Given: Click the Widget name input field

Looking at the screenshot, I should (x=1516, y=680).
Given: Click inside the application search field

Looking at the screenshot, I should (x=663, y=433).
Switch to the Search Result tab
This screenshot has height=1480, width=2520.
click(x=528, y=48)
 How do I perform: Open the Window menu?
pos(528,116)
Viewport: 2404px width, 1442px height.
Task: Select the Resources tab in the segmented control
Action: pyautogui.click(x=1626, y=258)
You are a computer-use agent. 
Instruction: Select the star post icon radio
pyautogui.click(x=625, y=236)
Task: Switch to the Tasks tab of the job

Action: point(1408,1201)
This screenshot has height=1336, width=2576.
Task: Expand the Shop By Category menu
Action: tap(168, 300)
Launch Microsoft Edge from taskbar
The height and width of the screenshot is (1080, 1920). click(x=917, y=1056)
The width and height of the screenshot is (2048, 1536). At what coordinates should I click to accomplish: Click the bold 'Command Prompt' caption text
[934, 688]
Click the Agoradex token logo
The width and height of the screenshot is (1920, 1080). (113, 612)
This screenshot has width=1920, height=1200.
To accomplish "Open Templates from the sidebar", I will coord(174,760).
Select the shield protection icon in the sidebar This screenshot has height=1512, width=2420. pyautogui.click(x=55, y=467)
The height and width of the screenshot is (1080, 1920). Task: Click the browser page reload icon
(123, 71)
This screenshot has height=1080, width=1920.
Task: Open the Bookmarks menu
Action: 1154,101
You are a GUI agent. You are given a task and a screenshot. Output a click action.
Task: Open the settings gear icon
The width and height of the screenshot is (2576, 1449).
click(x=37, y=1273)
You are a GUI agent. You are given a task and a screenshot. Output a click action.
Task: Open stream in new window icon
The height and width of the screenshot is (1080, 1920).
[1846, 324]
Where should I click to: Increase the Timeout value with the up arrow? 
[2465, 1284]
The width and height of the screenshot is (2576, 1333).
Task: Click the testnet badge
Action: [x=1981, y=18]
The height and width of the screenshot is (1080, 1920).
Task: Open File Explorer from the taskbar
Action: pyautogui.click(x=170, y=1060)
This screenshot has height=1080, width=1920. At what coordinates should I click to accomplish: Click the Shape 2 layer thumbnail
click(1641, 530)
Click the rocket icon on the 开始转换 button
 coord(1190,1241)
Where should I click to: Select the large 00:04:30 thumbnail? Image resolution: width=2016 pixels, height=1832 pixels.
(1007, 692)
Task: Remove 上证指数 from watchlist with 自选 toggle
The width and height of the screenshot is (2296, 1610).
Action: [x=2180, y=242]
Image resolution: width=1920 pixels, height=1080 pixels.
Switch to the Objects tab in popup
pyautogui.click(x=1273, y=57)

WHAT THE TASK REQUIRES:
What is needed is an exact copy of the lines from the one holding "The width and height of the screenshot is (2296, 1610)." through the final line of the material.

EXERCISE SOLUTION:
The width and height of the screenshot is (2296, 1610).
Action: [x=2180, y=242]
Image resolution: width=1920 pixels, height=1080 pixels.
Switch to the Objects tab in popup
pyautogui.click(x=1273, y=57)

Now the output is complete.